╭──

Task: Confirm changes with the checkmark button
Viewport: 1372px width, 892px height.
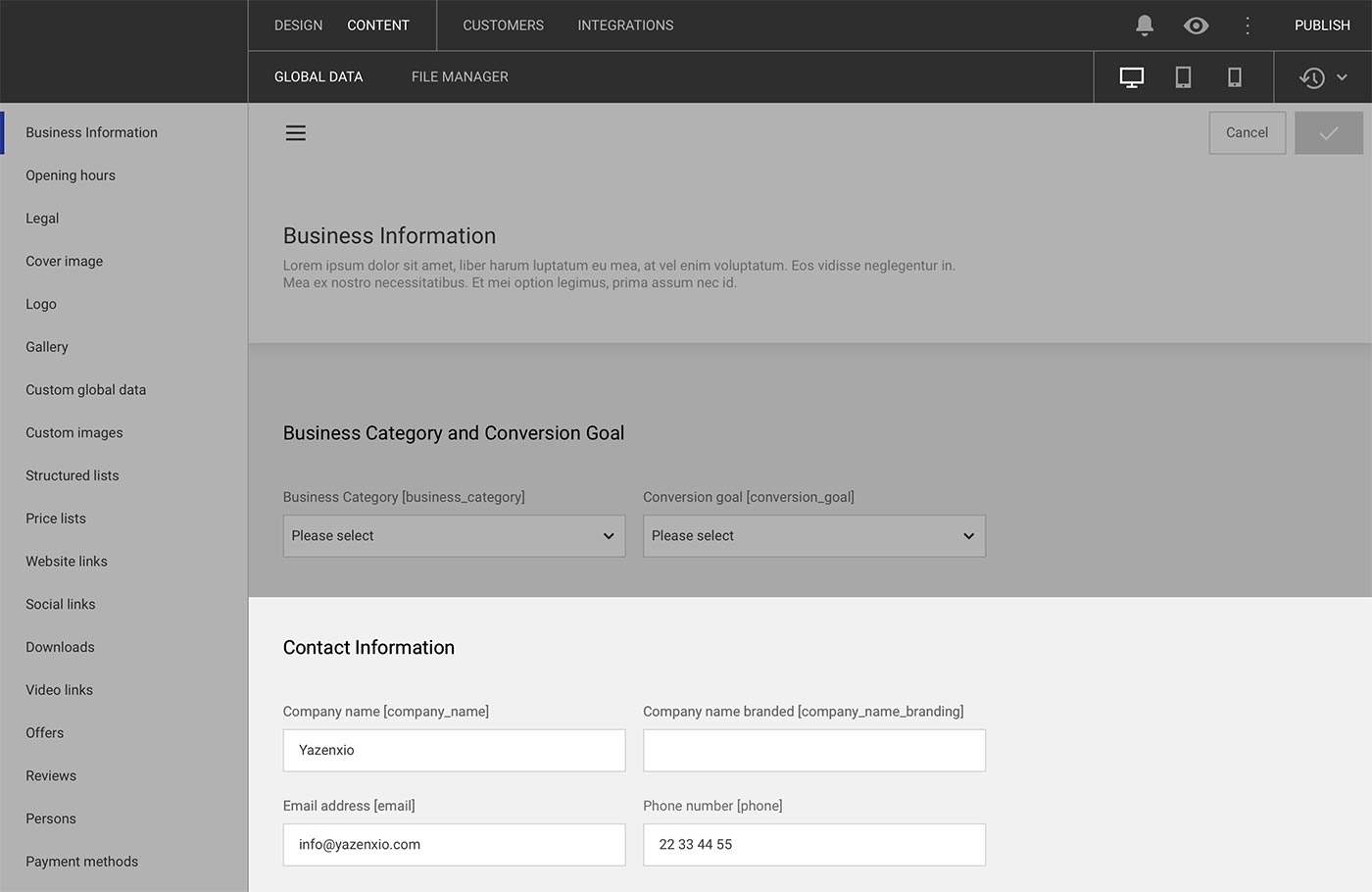Action: coord(1328,133)
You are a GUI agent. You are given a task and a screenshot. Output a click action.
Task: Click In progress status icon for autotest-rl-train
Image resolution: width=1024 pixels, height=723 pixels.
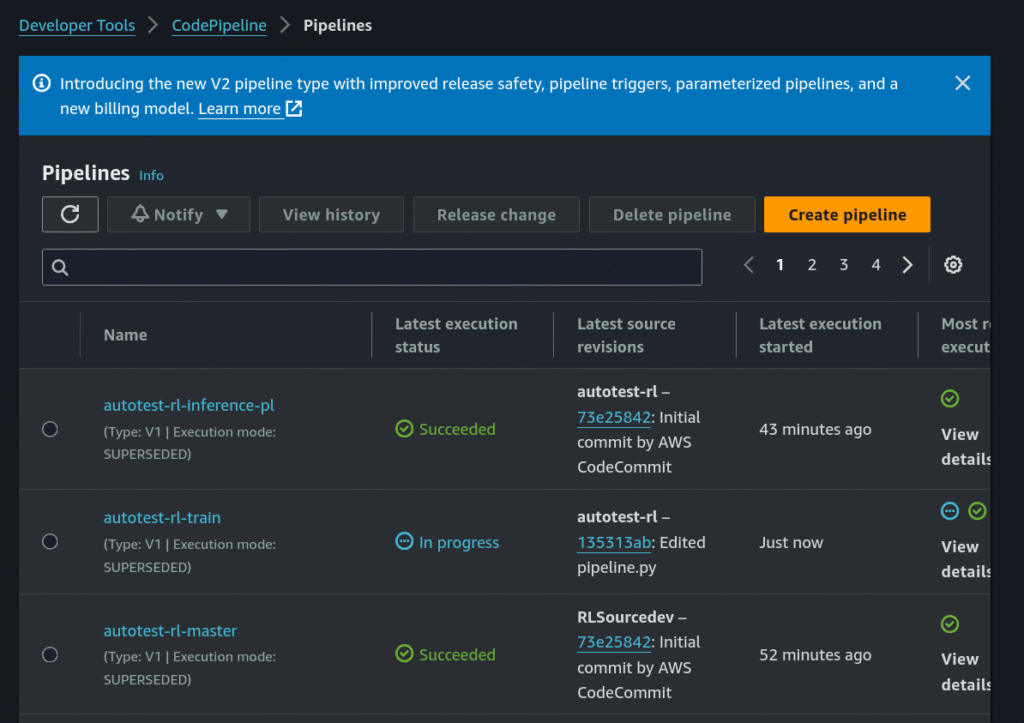pos(404,542)
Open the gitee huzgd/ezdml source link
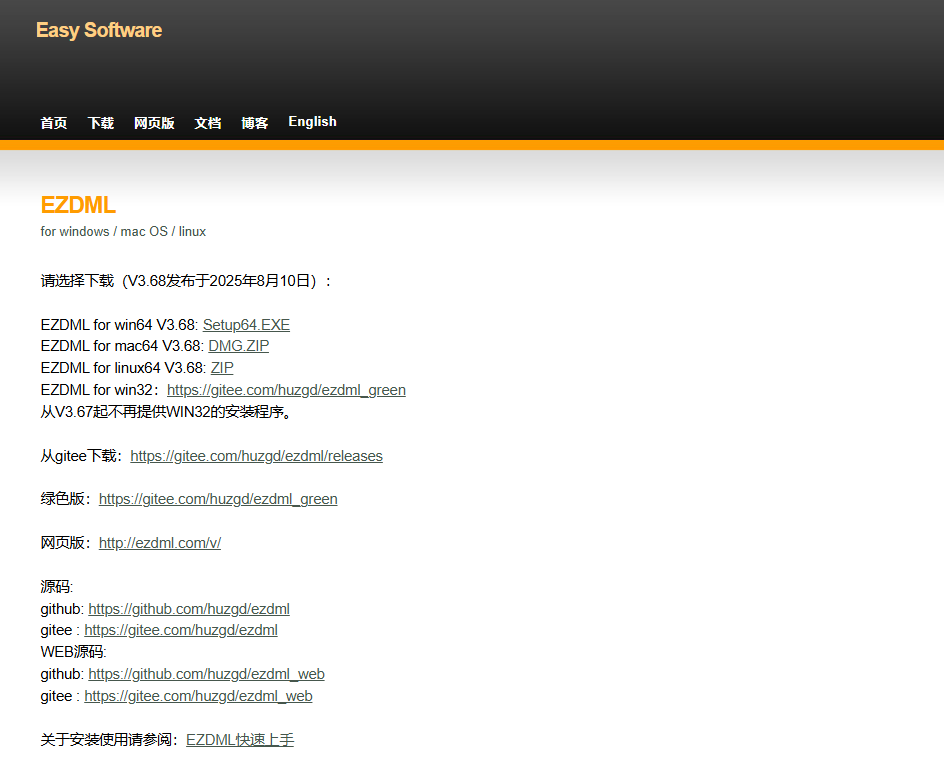Viewport: 944px width, 763px height. (x=181, y=631)
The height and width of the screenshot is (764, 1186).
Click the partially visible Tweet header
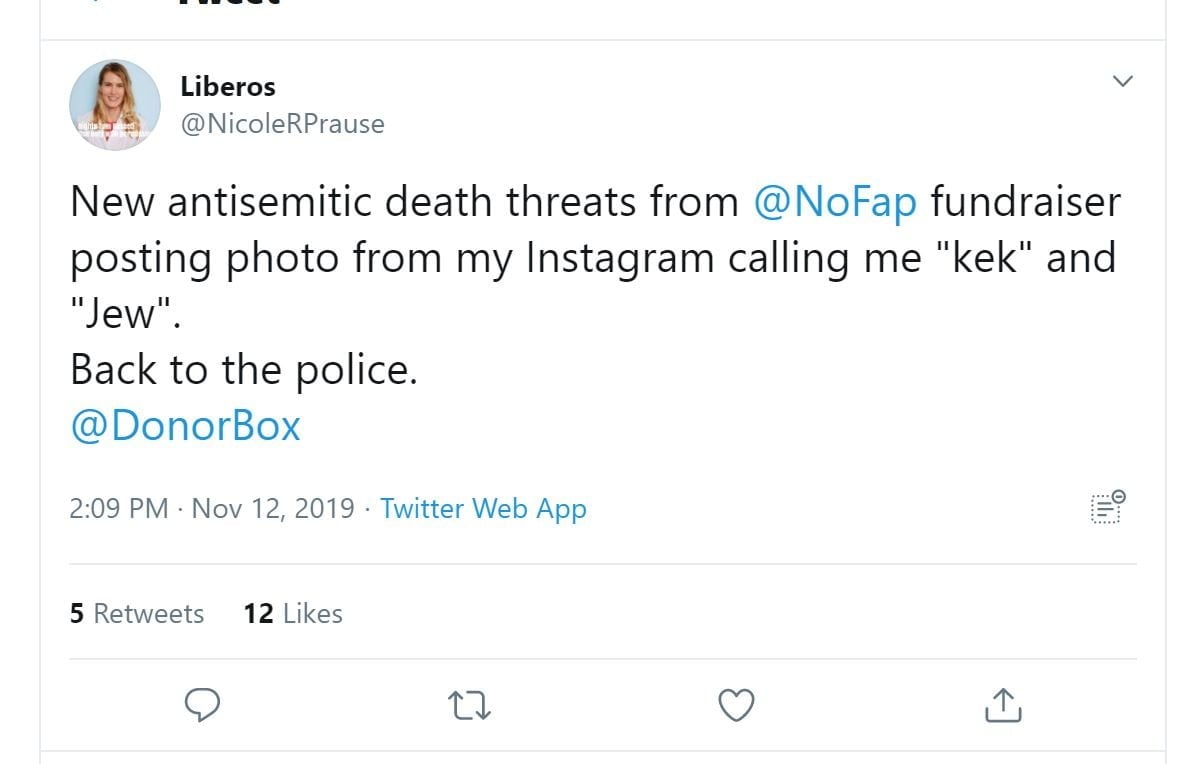click(x=230, y=3)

╰──

### Task requirements
If the string "screenshot" appears in a line of the entries, report the line.

### Written solution
You are a GUI agent. You are given a task and a screenshot. Output a click action.
The height and width of the screenshot is (764, 1186).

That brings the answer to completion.